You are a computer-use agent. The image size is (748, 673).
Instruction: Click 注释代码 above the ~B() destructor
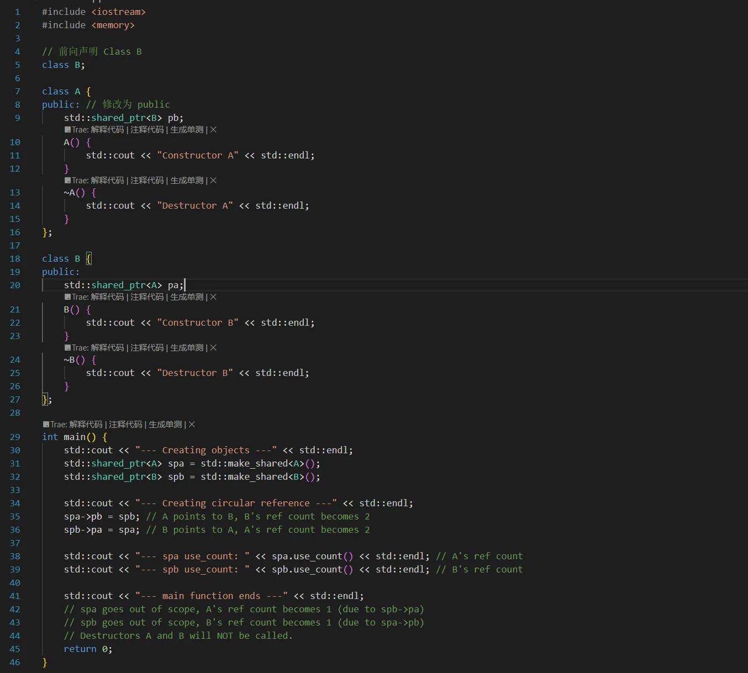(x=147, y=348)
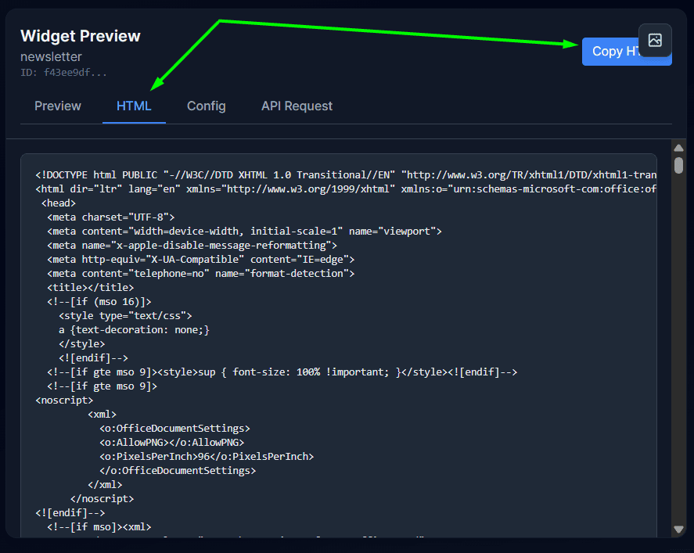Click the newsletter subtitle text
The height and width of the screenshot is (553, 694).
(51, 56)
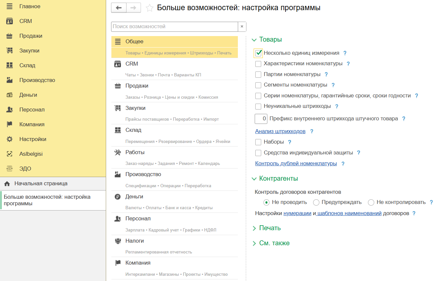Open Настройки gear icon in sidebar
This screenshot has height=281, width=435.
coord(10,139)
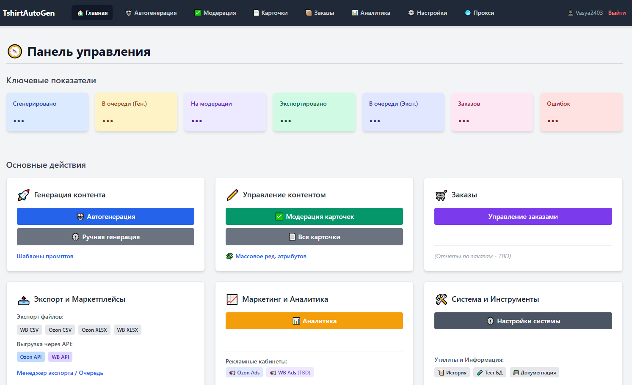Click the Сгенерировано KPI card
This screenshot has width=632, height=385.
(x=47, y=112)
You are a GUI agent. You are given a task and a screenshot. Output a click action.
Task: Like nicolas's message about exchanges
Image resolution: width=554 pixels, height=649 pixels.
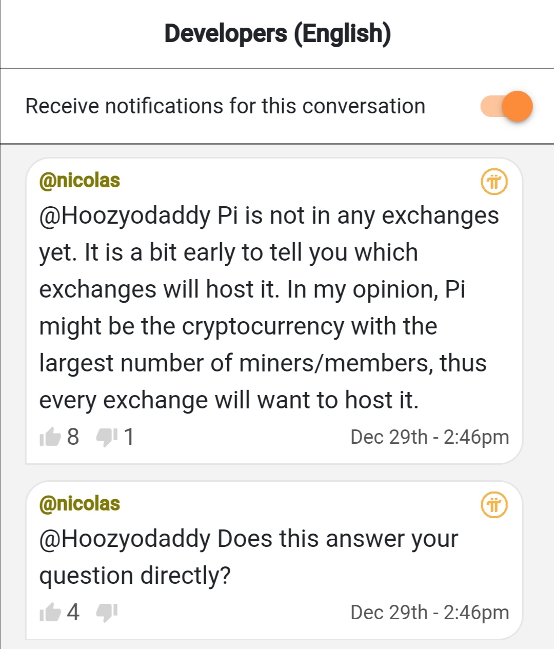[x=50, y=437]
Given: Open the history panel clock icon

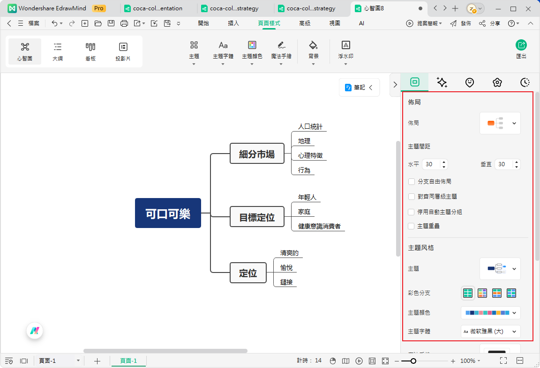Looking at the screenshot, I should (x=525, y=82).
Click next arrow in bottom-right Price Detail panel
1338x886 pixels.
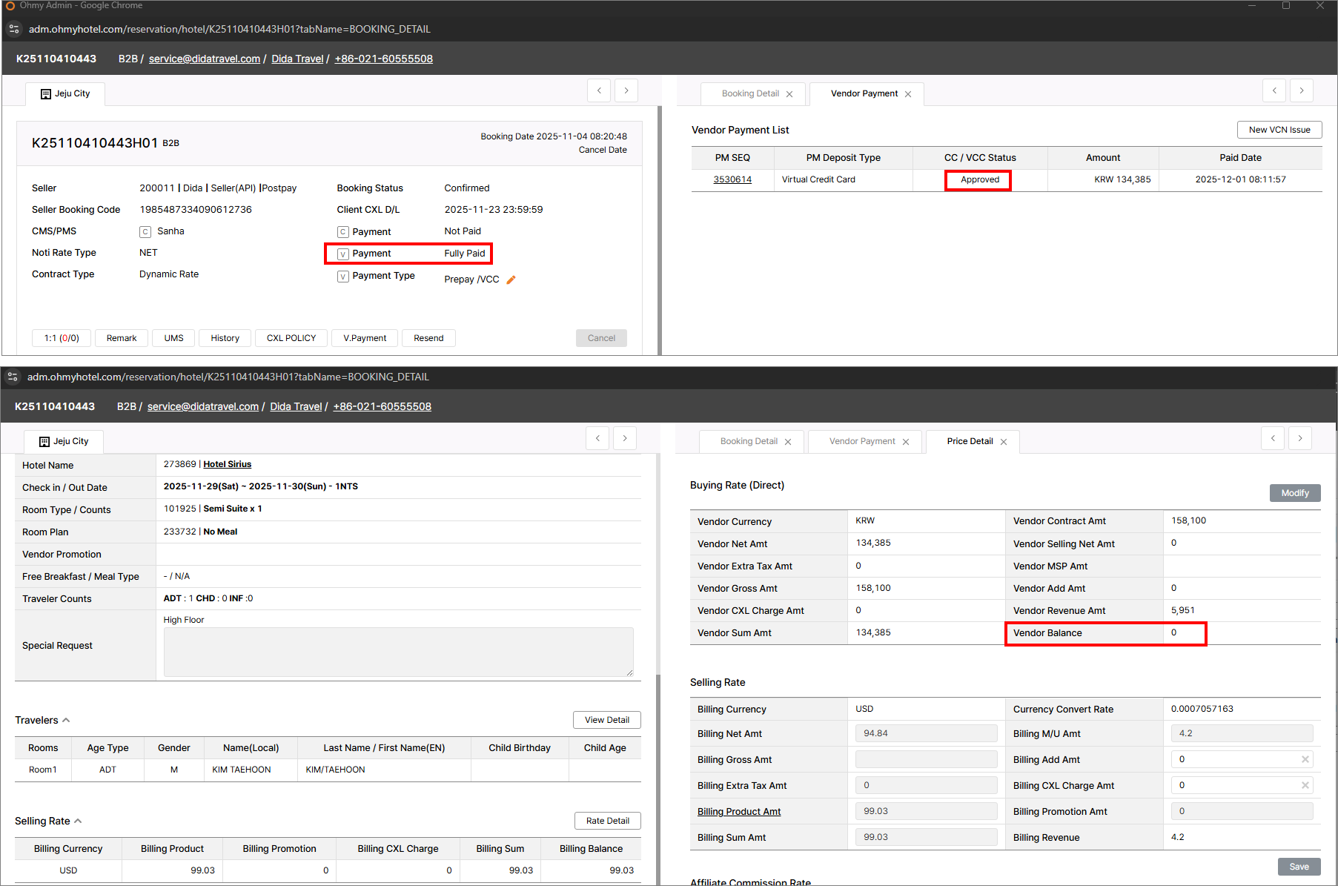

◆ YOUR INSTRUCTIONS
Among the lines of the listing, count those containing the word "agent". Answer with the count alone.

◆ EXERCISE RESPONSE
2